> Task objective:
Lines from the one containing "Image resolution: width=1485" through the last line of the data are to be returned exactly, both ends included, minus any pictures.

· · · ·

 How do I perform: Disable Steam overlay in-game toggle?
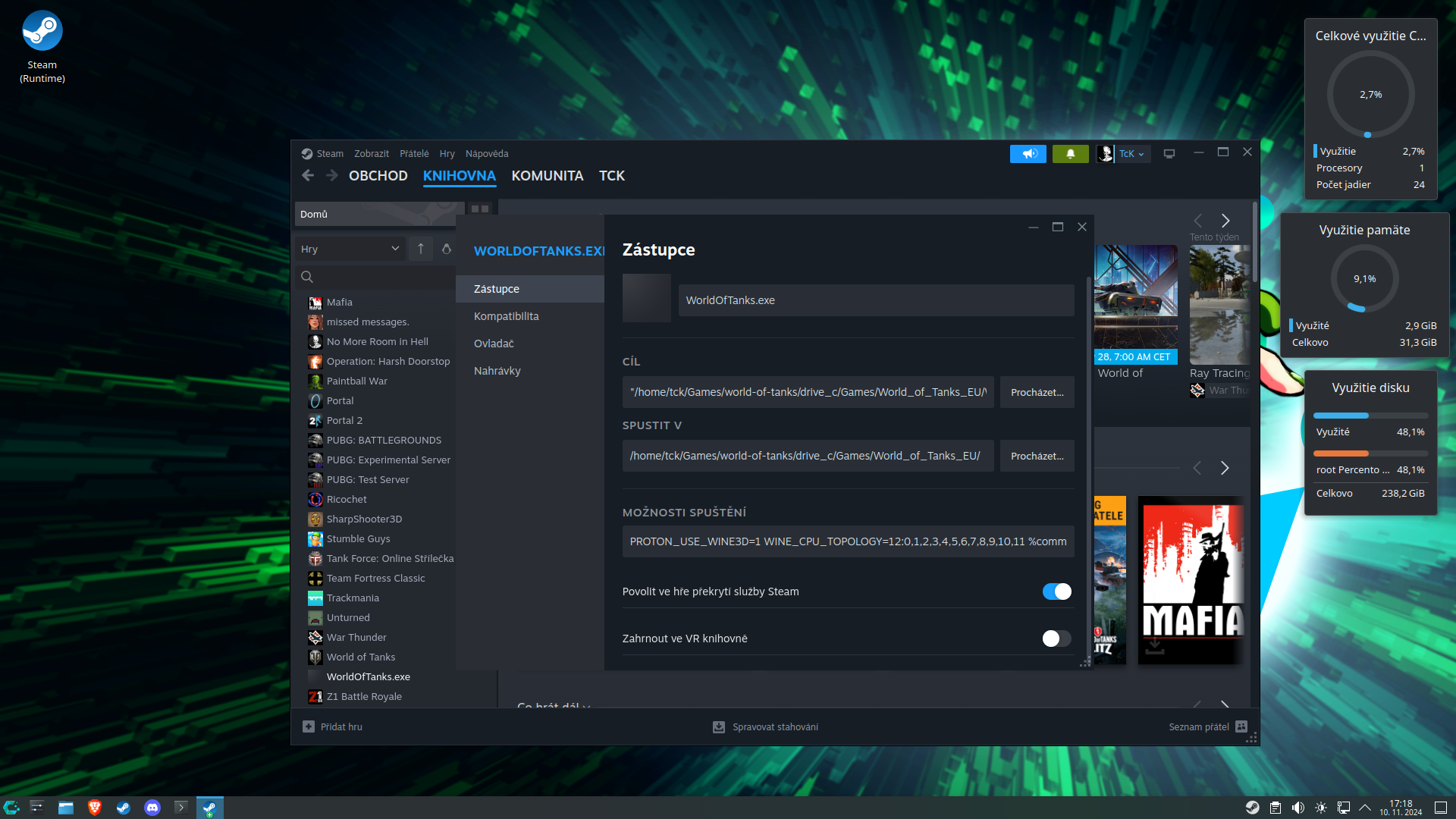pyautogui.click(x=1056, y=592)
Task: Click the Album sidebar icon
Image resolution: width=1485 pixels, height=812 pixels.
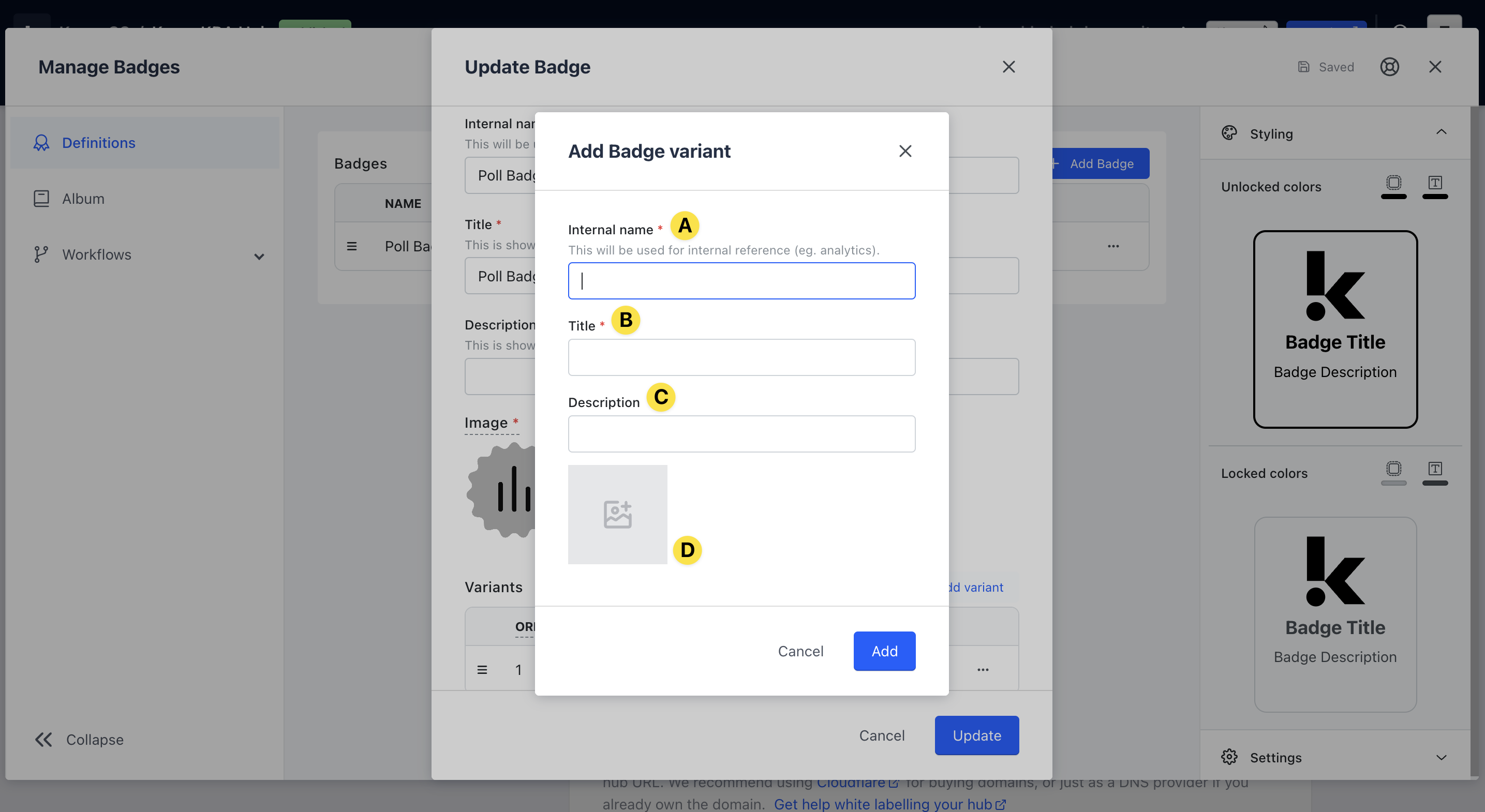Action: pos(41,199)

· · · ·

> Answer for the task:
Image resolution: width=1485 pixels, height=812 pixels.
Action: pos(41,199)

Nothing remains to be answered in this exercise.